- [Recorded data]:
-*-
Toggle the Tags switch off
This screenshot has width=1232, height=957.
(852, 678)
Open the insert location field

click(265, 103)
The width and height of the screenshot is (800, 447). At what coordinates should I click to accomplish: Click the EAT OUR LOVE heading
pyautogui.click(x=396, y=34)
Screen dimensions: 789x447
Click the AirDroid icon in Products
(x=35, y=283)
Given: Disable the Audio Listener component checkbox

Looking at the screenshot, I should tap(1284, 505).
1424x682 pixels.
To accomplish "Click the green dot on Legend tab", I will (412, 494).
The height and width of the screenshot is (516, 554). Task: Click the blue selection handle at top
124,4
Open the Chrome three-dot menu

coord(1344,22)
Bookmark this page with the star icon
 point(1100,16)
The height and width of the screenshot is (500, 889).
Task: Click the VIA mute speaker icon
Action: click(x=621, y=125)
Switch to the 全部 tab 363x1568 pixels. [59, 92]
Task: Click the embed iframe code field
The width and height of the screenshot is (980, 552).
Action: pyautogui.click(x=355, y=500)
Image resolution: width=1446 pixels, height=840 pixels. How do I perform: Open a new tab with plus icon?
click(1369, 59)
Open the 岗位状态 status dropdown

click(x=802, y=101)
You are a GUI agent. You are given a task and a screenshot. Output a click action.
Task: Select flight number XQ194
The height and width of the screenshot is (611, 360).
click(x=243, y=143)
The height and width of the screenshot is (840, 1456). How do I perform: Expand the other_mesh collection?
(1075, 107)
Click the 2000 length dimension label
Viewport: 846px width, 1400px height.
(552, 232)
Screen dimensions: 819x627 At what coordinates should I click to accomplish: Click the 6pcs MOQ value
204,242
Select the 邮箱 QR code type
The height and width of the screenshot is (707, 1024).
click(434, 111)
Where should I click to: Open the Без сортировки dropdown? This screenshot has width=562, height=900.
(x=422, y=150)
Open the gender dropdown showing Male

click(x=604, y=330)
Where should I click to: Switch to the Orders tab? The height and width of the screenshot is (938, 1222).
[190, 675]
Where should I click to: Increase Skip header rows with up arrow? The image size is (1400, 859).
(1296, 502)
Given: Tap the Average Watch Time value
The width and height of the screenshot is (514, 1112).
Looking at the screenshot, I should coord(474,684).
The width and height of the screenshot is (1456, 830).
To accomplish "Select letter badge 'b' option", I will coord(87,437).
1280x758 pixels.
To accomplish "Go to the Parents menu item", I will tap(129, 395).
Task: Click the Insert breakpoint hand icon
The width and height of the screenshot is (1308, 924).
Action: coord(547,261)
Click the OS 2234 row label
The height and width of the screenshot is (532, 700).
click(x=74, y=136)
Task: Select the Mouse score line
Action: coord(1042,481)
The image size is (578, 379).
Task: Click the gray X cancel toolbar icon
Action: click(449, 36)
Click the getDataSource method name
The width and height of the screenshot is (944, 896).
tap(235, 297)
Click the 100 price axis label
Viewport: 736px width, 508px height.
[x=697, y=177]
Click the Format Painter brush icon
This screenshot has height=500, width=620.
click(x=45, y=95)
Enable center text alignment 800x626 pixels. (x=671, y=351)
-*-
- [Set task]: Reproduce every row above without any change.

- [Written answer]:
Toggle the Tags switch off
This screenshot has width=1232, height=957.
(852, 678)
Open the insert location field

click(265, 103)
The width and height of the screenshot is (800, 447). At what coordinates should I click to accomplish: Click the EAT OUR LOVE heading
pyautogui.click(x=396, y=34)
Screen dimensions: 789x447
Click the AirDroid icon in Products
(x=35, y=283)
Given: Disable the Audio Listener component checkbox

Looking at the screenshot, I should tap(1284, 505).
1424x682 pixels.
To accomplish "Click the green dot on Legend tab", I will (412, 494).
The height and width of the screenshot is (516, 554). Task: Click the blue selection handle at top
124,4
Open the Chrome three-dot menu

coord(1344,22)
Bookmark this page with the star icon
 point(1100,16)
The height and width of the screenshot is (500, 889).
Task: Click the VIA mute speaker icon
Action: click(x=621, y=125)
Switch to the 全部 tab 363x1568 pixels. [59, 92]
Task: Click the embed iframe code field
The width and height of the screenshot is (980, 552).
Action: pyautogui.click(x=355, y=500)
Image resolution: width=1446 pixels, height=840 pixels. How do I perform: Open a new tab with plus icon?
click(1369, 59)
Open the 岗位状态 status dropdown

click(x=802, y=101)
You are a GUI agent. You are given a task and a screenshot. Output a click action.
Task: Select flight number XQ194
The height and width of the screenshot is (611, 360).
click(x=243, y=143)
The height and width of the screenshot is (840, 1456). How do I perform: Expand the other_mesh collection?
(1075, 107)
Click the 2000 length dimension label
Viewport: 846px width, 1400px height.
(552, 232)
Screen dimensions: 819x627 At what coordinates should I click to accomplish: Click the 6pcs MOQ value
204,242
Select the 邮箱 QR code type
The height and width of the screenshot is (707, 1024).
click(434, 111)
Where should I click to: Open the Без сортировки dropdown? This screenshot has width=562, height=900.
(x=422, y=150)
Open the gender dropdown showing Male

click(x=604, y=330)
Where should I click to: Switch to the Orders tab? The height and width of the screenshot is (938, 1222).
[190, 675]
Where should I click to: Increase Skip header rows with up arrow? The image size is (1400, 859).
(1296, 502)
Given: Tap the Average Watch Time value
The width and height of the screenshot is (514, 1112).
Looking at the screenshot, I should coord(474,684).
The width and height of the screenshot is (1456, 830).
To accomplish "Select letter badge 'b' option", I will coord(87,437).
1280x758 pixels.
To accomplish "Go to the Parents menu item", I will tap(129, 395).
Task: Click the Insert breakpoint hand icon
The width and height of the screenshot is (1308, 924).
Action: coord(547,261)
Click the OS 2234 row label
The height and width of the screenshot is (532, 700).
click(x=74, y=136)
Task: Select the Mouse score line
Action: coord(1042,481)
The image size is (578, 379).
Task: Click the gray X cancel toolbar icon
Action: click(449, 36)
Click the getDataSource method name
The width and height of the screenshot is (944, 896).
tap(235, 297)
Click the 100 price axis label
Viewport: 736px width, 508px height.
[x=697, y=177]
Click the Format Painter brush icon
This screenshot has height=500, width=620.
click(x=45, y=95)
Enable center text alignment 800x626 pixels. (x=671, y=351)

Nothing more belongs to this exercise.